Painstaking, but Reusable
At this point you could click on “Save” and let InDesign create your postscript files, but before you do that, click instead on the “Save Preset” button, which will give you an opportunity to save all the settings you just painstakingly adjusted. Call the preset something you will remember, and when you are returned to the Print dialog’s Advanced screen, click on “Save.”
I save both presets. After setting up the interior, just before clicking “Save” I save the preset as “LSI Interior 11.09.” Then I do the cover, and save that preset as “LSI Cover 11.09.” With these saved I can go back and just pick the preset from the dropdown menu and I’m ready to go.
You’ll be presented with a standard save dialog, but make note of the location the file will be saved to, as you’ll need this information in a moment.
Heading for the Distiller
Our last task is to use the files created in InDesign to create our PDF file for submission to LSI. For this task we’ll use Acrobat Distiller, a part of Adobe’s Creative Suite. Here’s the rather unhelpful main screen of Distiller:
In the Default Settings dropdown near the top of the screen, select “PDF/X-1.a:2001″. Use the File/Open command and navigate to where you saved the postscript file just a moment ago. That’s all the input you need with Distiller. As soon as you open the file you’ll see a progress bar as Distiller works through the file creating your PDF.

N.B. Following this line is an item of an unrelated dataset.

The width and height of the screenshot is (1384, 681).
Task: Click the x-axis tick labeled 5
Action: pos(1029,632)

At the end, Distiller will show, in the top window, the location of the PDF it created. You’ll also notice a report in the bottom window of the Distiller screen. This is what you want to see:
Distiller has reported that “This document passes PDF/X-1.a:2001 compliance checks.” Congratulations!
Checking it Twice
The last two checks you’ll need to do are to make sure your file looks the way you expect the book to look, and that your fonts have embedded into the PDF file correctly.

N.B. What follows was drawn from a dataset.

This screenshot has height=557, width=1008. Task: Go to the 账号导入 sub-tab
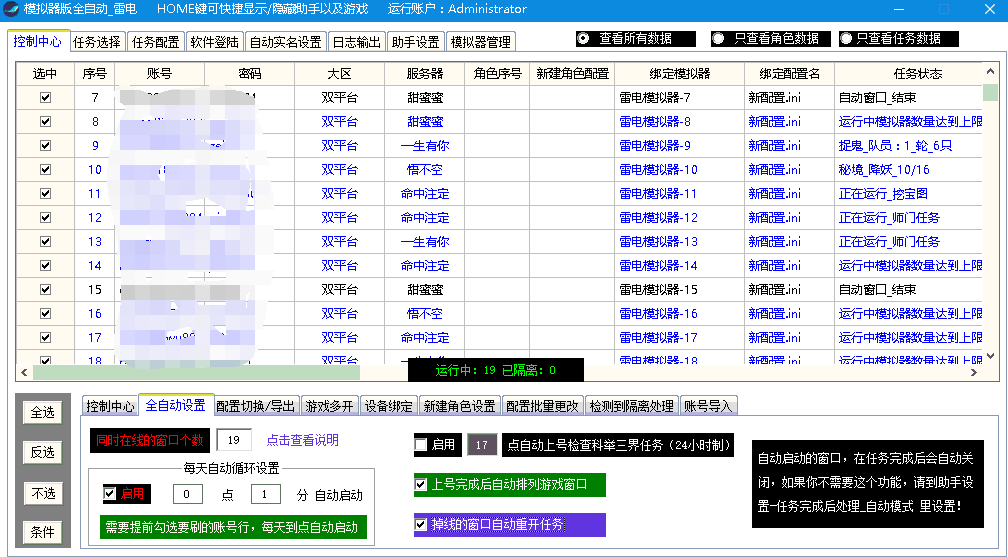coord(707,406)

Open the PDF you made in Distiller in Adobe Acrobat Reader or Acrobat Pro. Page through the entire file and look at the pages, running heads, chapter openings, page numbers and any elements outside the text stream like charts, graphs, tables with callouts, captions, and so on. Does the book look as you expected?
Next, select File/Properties and click on the “Fonts” tab. A window will open showing the fonts used in the document. Next to each font name you should see either the notation “(Embedded Subset)” or “(Embedded).” This is what you want to see. Here’s an example:
If for some reason “(Embedded Subset)” or “(Embedded)” isn’t listed next to the font name, that font is not embedded and LSI will not be able to process your file. If you’ve followed these steps exactly, you should not have this problem.
One . . . Last . . . Thing
LSI also has strict guidelines about naming your files, and I have known them to reject a file simply because it was named incorrectly. They instruct you to name the PDF file we just created for your book interior with the ISBN number in this format: isbn_txt.pdf or isbntxt.pdf.
For a book with the ISBN 0-936385-40-5, the file should be named 0936385405_txt.pdf or 0936385405txt.pdf. The cover file would be 0936385405_cov.pdf or 0936385405cov.pdf
You are now ready to go into your LSI account and upload your files. You should be confident that when your book proof arrives, it will be exactly as you expected.
A last word: This post is not intended to supply technical support for Adobe InDesign, Adobe Acrobat or Acrobat Distiller, or to replace the materials issued by LSI. It is a record of exactly the steps I take when I’m preparing a client’s book to go to press at Lightning Source, and is solely based on the materials I cited at the beginning of the article. LSI may change these requirements at any time, so it always pays to check whether their requirements have changed. If this seems like too much work, or too difficult to understand, think carefully about whether you are better off tackling these technical challenges, or putting your energy into making your book the best it can be, and devoting yourself to marketing your book. This is the type of chore that is handled by any talented book designer in the ordinary course of book production.